During this time, Dr. Montaner was seeing patients with AIDS-related Pneumocystis pneumonia, which was the most frequent life-threatening complication among people living with HIV in the first two decades of the pandemic. In an article about Dr. Montaner published by the Lancet, Dr. Montaner describes how he tried using anti-inflammatory drugs as adjunctive therapy for patients with AIDS-related Pneumocystis pneumonia, saying “It seemed counterintuitive to use corticosteroids in immune deficient patients, but it was as much a matter of immune dysregulation as suppression.”

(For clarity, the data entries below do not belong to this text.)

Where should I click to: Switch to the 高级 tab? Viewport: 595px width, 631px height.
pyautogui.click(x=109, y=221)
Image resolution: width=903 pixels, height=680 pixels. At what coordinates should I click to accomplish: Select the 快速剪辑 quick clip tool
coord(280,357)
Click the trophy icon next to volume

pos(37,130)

This work led to a consensus statement issued by a US expert panel in 1990 recommending the use of adjunctive corticosteroids for with AIDS-related Pneumocystis pneumonia, which, all these years later, remains the basis of current treatment guidelines. It was also during this time that Dr. Montaner began researching azidothymidine (AZT) monotherapy for HIV, under the leadership of Dr. John Ruedy.
These clinical milestones were improving outcomes for those living with HIV, but without effective treatment, the epidemic remained unabated, and in response the province of BC agreed to establish the BC-CfE in 1992. Led by inaugural director Dr. Michael O’Shaughnessy, the province tasked the BC-CfE with defining, implementing, evaluating and enhancing the necessary management programs to improve and prolong the lives of those living with HIV.
With a new mandate, BC-CfE researchers were at the forefront of HIV treatment, building upon the original monotherapy AZT to incorporate two and three drug regimens. It was in these three drug therapies, that researchers at the BC-CfE made the breakthrough that changed HIV/AIDS and marked a turning point in the epidemic.
The day we recognised that triple therapy could suppress viral load was one of the happiest days of my life.
– Dr. Montaner
It occurred when the reference Virology Laboratory in Montreal expressed a concern because they were having trouble culturing virus from treated patients on the clinical trial evaluating a novel three drug regimen. Shortly thereafter, using the yet to be validated PCR based viral load test, the BC-CfE realized the cultures were not growing virus because the patients had actually suppressed viral replication to the point that treated patients achieved an undetectable viral load. All of this took place within the context of the INCAS (Italy, the Netherlands, Canada and Australia) trial led by Dr. Montaner which establish for the first time the efficacy of NNRTI based triple therapy, eventually termed highly active antiretroviral therapy (HAART).
The adoption of HAART following its debut at the 1996 Vancouver International AIDS Conference, was truly life-changing. Prior to HAART, the life expectancy of a 20-year-old person diagnosed with HIV was under 10 years. Following the implementation of HAART, life expectancy increased to more than 50 years.
This early chapter of the BC-CfE’s history and the clinical advances that led to its creation, helped bring lifesaving treatment to all people living with HIV anywhere in British Columbia and set the BC-CfE to be at the forefront of global HIV research going forward.